It can be so very thrilling to get your invitation to interview at your first choice Oxbridge college, but also very daunting. In our current education system, students are trained to become masters at the written examination, but with perhaps the exception of oral examinations for the languages, interview-style examinations are non-existent. For many students, their entrance interviews at Oxbridge may be the first time they have been examined orally, on the spot, on their chosen subject – and so it is no surprise that many students are woefully prepared for the interviews. This is an entirely addressable issue however as being good at interviews isn’t an innate skill or talent; just like written examinations, through practice and training, any student can become proficient at the interview process.
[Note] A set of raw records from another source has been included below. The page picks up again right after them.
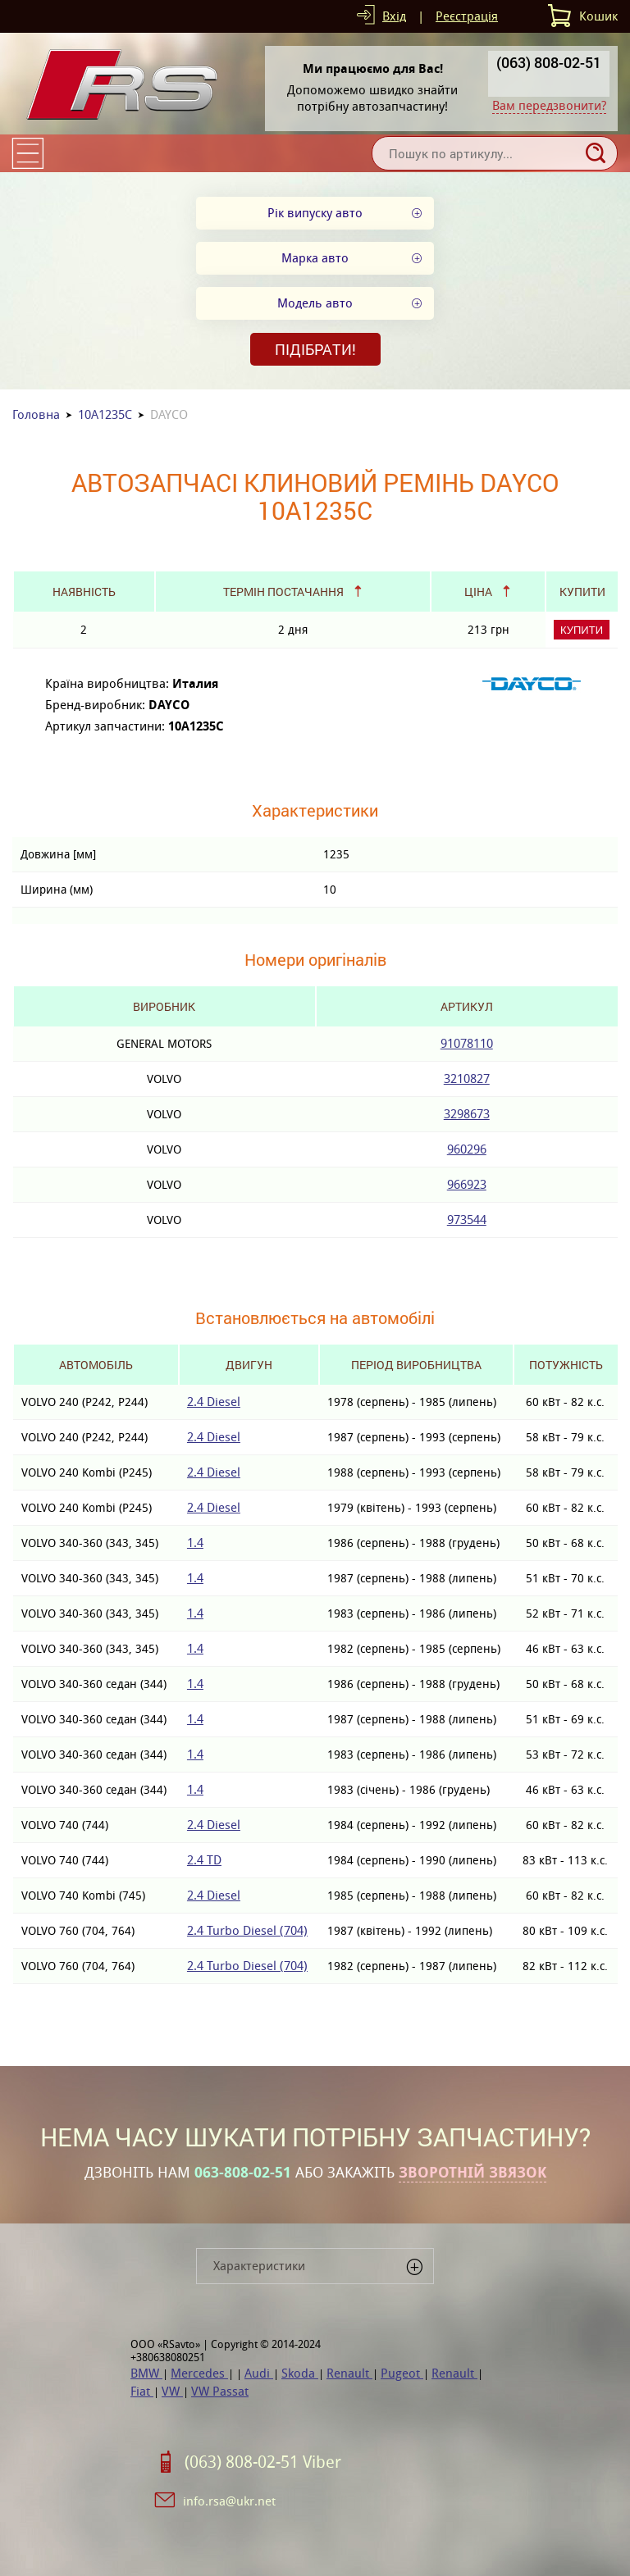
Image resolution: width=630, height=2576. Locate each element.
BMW (146, 2373)
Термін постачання (283, 591)
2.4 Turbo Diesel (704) (247, 1930)
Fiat (141, 2391)
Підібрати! (315, 349)
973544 (466, 1219)
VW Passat (220, 2391)
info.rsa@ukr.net (229, 2501)
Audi (258, 2373)
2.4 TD (204, 1860)
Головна (36, 414)
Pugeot (402, 2373)
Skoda (299, 2373)
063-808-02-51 (242, 2172)
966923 (466, 1184)
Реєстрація (467, 16)
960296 (466, 1149)
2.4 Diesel (213, 1401)
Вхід (394, 16)
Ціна (478, 591)
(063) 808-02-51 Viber (263, 2462)
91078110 (467, 1043)
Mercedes (199, 2373)
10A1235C (105, 414)
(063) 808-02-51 (548, 62)
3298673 (467, 1114)
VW (172, 2391)
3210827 (467, 1078)
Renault (349, 2373)
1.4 (195, 1542)
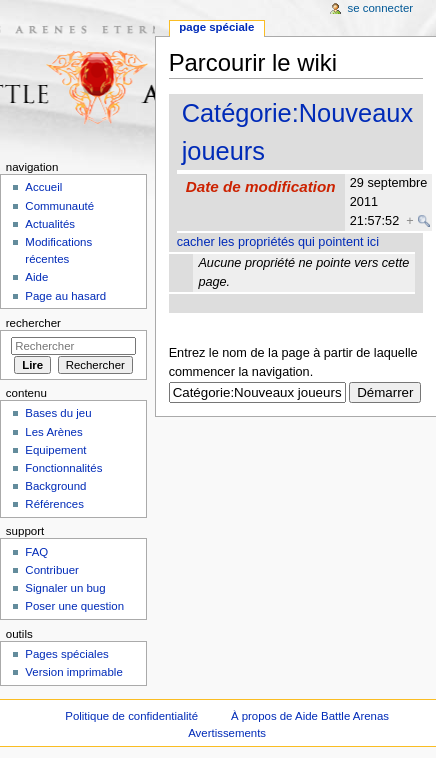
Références (54, 504)
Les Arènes (53, 432)
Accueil (43, 187)
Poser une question (74, 606)
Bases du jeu (58, 413)
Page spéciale (216, 27)
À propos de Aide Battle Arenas (310, 716)
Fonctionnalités (63, 468)
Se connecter (381, 8)
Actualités (50, 224)
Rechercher (33, 323)
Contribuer (51, 570)
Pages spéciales (66, 654)
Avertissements (227, 733)
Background (55, 486)
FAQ (36, 552)
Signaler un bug (65, 588)
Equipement (55, 450)
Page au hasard (65, 296)
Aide (36, 277)
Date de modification (261, 186)
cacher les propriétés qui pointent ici (278, 242)
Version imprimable (73, 672)
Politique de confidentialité (131, 716)
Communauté (59, 206)
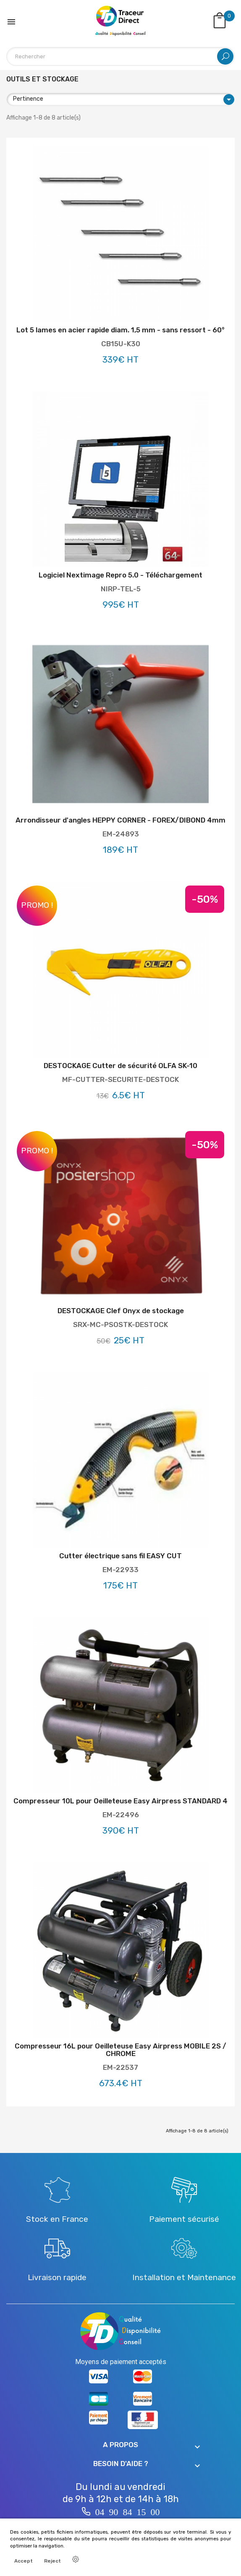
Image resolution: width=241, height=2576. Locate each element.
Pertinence (123, 99)
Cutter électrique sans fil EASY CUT (120, 1556)
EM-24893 (120, 834)
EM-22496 (120, 1814)
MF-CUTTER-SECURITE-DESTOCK (120, 1079)
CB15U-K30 (120, 343)
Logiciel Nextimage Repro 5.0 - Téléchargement (120, 575)
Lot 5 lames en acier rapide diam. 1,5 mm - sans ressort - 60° (120, 330)
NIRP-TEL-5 (121, 589)
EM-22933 (120, 1569)
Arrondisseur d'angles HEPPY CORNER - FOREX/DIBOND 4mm (120, 820)
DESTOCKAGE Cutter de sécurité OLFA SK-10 (120, 1065)
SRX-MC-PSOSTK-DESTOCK (120, 1324)
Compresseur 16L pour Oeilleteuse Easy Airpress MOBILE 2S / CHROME (120, 2049)
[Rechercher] (120, 56)
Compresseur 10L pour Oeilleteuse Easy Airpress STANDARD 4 (120, 1801)
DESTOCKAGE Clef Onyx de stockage (121, 1310)
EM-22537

Even as we enter into November, there are several key activities students can engage in now in order to prepare:

  • Mock interviews: Practice or mock interviews are the key to success: the more you can do the better. It is only through practice that we can begin to improve the eloquence of our responses, develop strategies for answering questions where we do not immediately know the answer, and begin to identify shortcomings in how we deliver our responses. If you haven’t done any mock interviews yet, I recommend that you first start by asking your school. Many teachers will be happy to conduct practice interviews with you and their feedback can be highly valuable. However, the most realistic and helpful experience is to do a mock interview with someone you don’t know, as this will most closely reflect the reality of your actual interview. It can be nerve-wracking talking to a stranger about the complexities of Le Chatelier’s Principle and overcoming that anxiety is best done in a practice setting, not the real interview! Oxbridge Applications offers a range of services and programs for mock interview practice running up to mid-December, which I heartily recommend.
  • Finish or refresh your subject reading: At this late time in the year, many students still haven’t quite got round to those books mentioned on their personal statements. This can be fatal if you are questioned on them during the interview and are caught out on not having actually read the book, or even worse, not remembering any details. As such, make time to finish your reading list, even if that means cherry-picking a few chapters if the whole book is too much of a time commitment. In addition, go online, pick up New Scientist , or grab a newspaper and get up to speed on the most current science and technology stories. You do not want to go into an interview not knowing about this year’s Nobel Prize winners or the most recent headline-grabbing scientific discovery!
  • Use your family and friends: While your parents may not have the background education to properly conduct a mock interview, use them as a sounding board to test your ability to clearly and concisely explain concepts that may come up in the interview process. One common interview question for physics students would be “explain what imaginary numbers are to a layperson” or for medical students, “what are the pros and cons of active versus passive euthanasia”. If anything, discussing these questions over the dinner table will be good practice for you and may be the starting point for some interesting family debates!

In short, even though there may only be a few weeks till your interviews begin; there is still plenty of time to practice the interview process. The more rehearsals you do now, the easier and more relaxed you will be on the day itself!